Exclusive-Ancora seeks four board seats at Elanco amid push for changes, sources say

By Thomson Reuters Feb 29, 2024 | 6:03 AM

By Svea Herbst-Bayliss

(Reuters) – Investment firm Ancora Holdings is pushing for four board seats at Elanco Animal Health and wants to replace the chief executive at the company that makes medicines and vaccinations for pets and livestock, two people familiar with the matter told Reuters.

Ancora nominated the director candidates, including one of the firm’s executives, to Elanco’s 12-person board and wants to oust CEO Jeffrey Simmons over what the activist investor calls poor performance, the sources said.

Elanco, which was spun out of pharmaceutical company Eli Lilly, is one of the world’s leading developers and makers of animal health products and has a market value of $7.8 billion.

At the end of December Ancora owned 10.5 million shares, or 2.13% of the Greenfield, Indiana-headquartered company, making it one of Elanco’s biggest investors, according to a regulatory filing.

Ancora, began engaging with the company last year, and has laid out its concerns about margins, drug commercialization, shareholder returns and governance policies, said the sources, who are not authorized to discuss the private meetings publicly.

The firm also blames Simmons for a 55% share price drop since Elanco completed its purchase of Bayer Animal Health in 2020, the sources said. Elanco’s website says Simmons “guided the acquisition.” The share price closed at $15.93 on Wednesday.

Ancora in January made a presentation to Elanco which included suggestions that Simmons would step down in 2025, the sources said.

A representative for Elanco was not immediately available to comment.

The firm nominated James Chadwick, president of Ancora Alternatives, Andrew Clarke, a former chief financial officer at freight broker C.H. Robinson Worldwide, Craig Wallace, a former senior executive at Ceva Santé Animale, and Kathy Turner, a former senior executive at animal healthcare company IDEXX Laboratories.

Four of Elanco’s directors, including CEO Simmons, will stand for election this year, according to regulatory filings. Simmons has lead Elanco for 15 years and helped separate it from Eli Lilly in 2018, according to Elanco’s website.

The company has not yet set its annual meeting date where investors pick their preferred directors if the two sides have not settled the matter beforehand. Last year’s meeting was in May. Elanco has previously said it will propose amending its governing documents so that all directors will stand for election every year.

Earlier this week, Elanco reported adjusted fourth-quarter earnings of 8 cents per share, missing Wall Street analysts’ consensus estimate of 10 cents per share. A year earlier the company reported adjusted EPS of 19 cents.

Total revenue grew by 5% to $1.04 billion during the quarter but the reported net loss swelled to $141 million, from a loss of $55 million a year earlier.

The company also announced a restructuring that will eliminate about 420 of the company’s roughly 9,300 positions worldwide, leading to a charge of as much as $55 million this year but generating as much as $35 million in annualized savings in the future.
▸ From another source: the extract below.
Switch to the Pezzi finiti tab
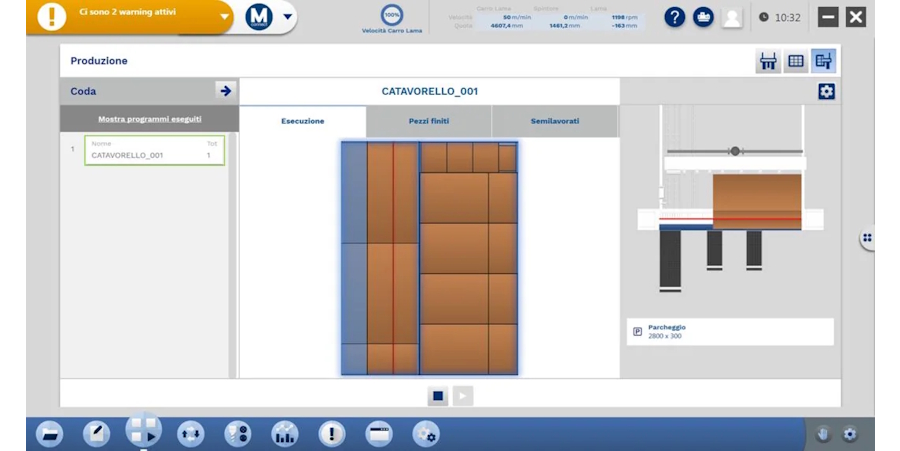Viewport: 900px width, 451px height. click(428, 121)
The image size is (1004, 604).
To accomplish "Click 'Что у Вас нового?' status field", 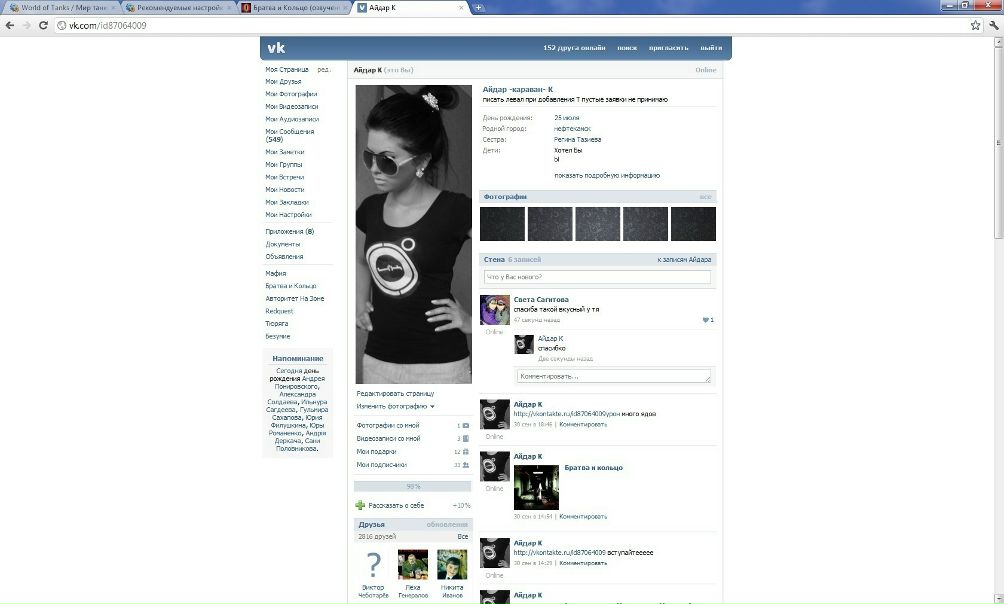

Elanco has faced activist investors before.

In 2020 it reached an agreement for board seats with Sachem Head Capital Management and in 2021 it faced pressure from Starboard Value, before the hedge fund withdrew its director nominations.

Ancora is currently also challenging the board at railroad Norfolk Southern, where it nominated eight independent director candidates and wants to replace the chief executive officer.